Model Airplane News September 1972 states:
“Probably any flyer, from the Sunday sport to the die hard competition flyer would on occasion like to find a low pressure event in which he/she can be competitive without having to devote his/her life and fortune to achieve this end” ….
Over the years Navy Carrier has gained a reputation for spills, thrills and tumbles – truly a pilot’s event. Navy Carrier also offers enough of a flying challenge with a combination of high and low speed flying followed by a precision? ‘arrested’ landing.
Flying consists of a takeoff from the forward portion of the deck followed by high-speed flight of seven laps. After the high speed portion of the flight, the contestant slows the model and signals the low-speed of the event (seven laps). When slow flight is complete, the contestant lands the model on the aft portion of the deck so that the tail hook on the model catches one of the arresting ropes. The ropes are tied to sand bags which stop the model.
Navy Carrier forms an integral part of the Club’s ‘FUN’ strategy (F2A, F2B, F2C, F2D, FUN) in a move to promote control line flying.
CLAMF Aerosports still retains focus on FAI F2 style competition Aerosports.

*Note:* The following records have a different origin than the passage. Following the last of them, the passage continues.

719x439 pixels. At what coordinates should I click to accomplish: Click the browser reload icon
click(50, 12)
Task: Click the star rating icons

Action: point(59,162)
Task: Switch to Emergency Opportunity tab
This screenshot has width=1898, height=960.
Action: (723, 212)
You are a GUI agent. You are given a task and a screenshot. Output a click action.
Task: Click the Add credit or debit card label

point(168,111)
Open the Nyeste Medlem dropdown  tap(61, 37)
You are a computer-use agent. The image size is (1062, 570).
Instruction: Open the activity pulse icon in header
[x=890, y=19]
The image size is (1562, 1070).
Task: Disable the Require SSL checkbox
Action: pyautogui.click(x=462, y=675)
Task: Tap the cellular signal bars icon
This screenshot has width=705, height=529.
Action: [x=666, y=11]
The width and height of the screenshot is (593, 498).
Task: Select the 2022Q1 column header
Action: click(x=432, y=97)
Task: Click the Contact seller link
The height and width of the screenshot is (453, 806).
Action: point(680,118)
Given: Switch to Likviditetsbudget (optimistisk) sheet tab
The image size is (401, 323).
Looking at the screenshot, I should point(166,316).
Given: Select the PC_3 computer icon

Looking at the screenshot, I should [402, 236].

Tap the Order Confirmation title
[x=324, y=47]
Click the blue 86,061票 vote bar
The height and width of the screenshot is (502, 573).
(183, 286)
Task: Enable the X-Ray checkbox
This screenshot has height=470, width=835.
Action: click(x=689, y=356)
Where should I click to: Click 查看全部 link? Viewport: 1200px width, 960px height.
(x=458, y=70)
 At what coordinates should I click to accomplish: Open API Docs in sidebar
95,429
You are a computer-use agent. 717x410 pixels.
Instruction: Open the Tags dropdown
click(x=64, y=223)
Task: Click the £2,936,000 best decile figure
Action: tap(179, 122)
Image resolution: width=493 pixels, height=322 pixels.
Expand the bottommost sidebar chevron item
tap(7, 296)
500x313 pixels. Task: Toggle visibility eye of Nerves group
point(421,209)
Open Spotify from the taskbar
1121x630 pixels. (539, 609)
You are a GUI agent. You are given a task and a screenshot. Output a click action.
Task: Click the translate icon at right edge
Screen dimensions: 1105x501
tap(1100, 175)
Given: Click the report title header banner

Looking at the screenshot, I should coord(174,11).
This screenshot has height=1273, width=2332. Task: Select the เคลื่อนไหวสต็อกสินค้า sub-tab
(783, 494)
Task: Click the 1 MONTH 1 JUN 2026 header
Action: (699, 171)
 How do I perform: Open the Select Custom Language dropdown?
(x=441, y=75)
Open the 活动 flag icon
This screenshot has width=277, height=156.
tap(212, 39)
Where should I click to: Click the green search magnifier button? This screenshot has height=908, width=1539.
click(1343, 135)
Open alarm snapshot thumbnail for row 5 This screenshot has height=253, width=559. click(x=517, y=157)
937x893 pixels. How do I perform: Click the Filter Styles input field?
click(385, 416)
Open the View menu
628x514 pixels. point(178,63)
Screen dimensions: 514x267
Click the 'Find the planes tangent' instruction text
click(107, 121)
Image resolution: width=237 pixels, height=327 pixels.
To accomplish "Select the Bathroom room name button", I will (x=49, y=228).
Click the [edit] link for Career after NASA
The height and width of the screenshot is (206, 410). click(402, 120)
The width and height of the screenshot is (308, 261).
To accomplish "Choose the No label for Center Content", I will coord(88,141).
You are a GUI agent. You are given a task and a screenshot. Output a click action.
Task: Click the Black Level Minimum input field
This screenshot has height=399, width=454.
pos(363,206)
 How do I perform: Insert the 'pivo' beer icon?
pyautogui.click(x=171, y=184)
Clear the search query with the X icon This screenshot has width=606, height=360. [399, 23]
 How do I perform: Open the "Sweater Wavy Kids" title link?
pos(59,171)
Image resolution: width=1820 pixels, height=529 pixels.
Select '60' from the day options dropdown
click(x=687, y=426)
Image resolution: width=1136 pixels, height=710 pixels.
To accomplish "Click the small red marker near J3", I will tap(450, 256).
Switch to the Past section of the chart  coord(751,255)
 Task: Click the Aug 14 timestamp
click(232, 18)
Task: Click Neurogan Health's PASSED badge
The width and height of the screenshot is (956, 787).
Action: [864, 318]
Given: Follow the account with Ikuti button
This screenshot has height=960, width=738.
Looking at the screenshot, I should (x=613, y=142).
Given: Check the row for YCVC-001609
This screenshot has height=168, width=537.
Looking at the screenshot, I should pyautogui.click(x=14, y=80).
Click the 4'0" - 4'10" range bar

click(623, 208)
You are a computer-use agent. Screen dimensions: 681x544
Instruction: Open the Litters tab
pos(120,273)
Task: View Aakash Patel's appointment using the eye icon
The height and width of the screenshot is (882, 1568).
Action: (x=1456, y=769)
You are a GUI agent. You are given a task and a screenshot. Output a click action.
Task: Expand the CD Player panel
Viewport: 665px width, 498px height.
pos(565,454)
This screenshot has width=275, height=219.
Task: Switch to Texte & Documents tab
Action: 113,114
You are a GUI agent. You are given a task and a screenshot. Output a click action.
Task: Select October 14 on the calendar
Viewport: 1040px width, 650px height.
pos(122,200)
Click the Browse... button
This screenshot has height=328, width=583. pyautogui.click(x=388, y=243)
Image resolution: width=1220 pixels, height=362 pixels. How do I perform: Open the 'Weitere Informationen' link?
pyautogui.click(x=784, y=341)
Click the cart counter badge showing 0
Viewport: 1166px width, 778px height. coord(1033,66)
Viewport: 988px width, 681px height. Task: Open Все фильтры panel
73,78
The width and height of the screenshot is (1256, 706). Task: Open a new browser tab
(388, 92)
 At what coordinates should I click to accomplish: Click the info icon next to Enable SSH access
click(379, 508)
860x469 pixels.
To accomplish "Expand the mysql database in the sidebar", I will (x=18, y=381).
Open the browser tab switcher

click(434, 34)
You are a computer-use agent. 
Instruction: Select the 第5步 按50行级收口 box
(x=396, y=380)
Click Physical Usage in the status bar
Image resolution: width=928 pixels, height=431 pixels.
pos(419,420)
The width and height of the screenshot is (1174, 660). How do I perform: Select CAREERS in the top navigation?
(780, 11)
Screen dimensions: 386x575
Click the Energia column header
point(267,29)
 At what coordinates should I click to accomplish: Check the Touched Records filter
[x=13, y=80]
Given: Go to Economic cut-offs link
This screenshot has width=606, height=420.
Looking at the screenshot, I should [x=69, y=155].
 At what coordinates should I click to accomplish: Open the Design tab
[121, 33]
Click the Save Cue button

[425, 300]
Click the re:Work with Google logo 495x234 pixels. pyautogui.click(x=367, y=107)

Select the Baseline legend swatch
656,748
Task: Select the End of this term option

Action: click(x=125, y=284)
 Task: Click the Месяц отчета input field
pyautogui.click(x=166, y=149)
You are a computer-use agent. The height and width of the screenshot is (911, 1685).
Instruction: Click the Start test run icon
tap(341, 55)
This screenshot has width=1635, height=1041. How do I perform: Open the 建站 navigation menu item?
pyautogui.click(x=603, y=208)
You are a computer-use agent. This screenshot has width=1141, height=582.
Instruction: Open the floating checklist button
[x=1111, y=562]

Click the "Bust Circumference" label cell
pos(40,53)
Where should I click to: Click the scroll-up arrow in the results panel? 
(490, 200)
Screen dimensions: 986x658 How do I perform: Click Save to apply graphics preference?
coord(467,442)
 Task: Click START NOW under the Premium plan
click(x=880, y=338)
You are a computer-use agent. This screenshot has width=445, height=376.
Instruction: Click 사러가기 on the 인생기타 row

CLAMF Aerosports members have constructed a state-of-the-art 8 section deck totalling 32 feet (9.75 metres) in length specifically for the event. See picture below.
The mighty HMAS Seaford
Pictured is Chief Designer and Master Craftsman – Peter Roberts
Navy Carrier deck commissioning model line-up 24th November 2007
Certification Crew – L-R Graeme Wilson, Murray Wilson, Robin Hiern, Harry Bailey – with champers!!! – and Peter Roberts.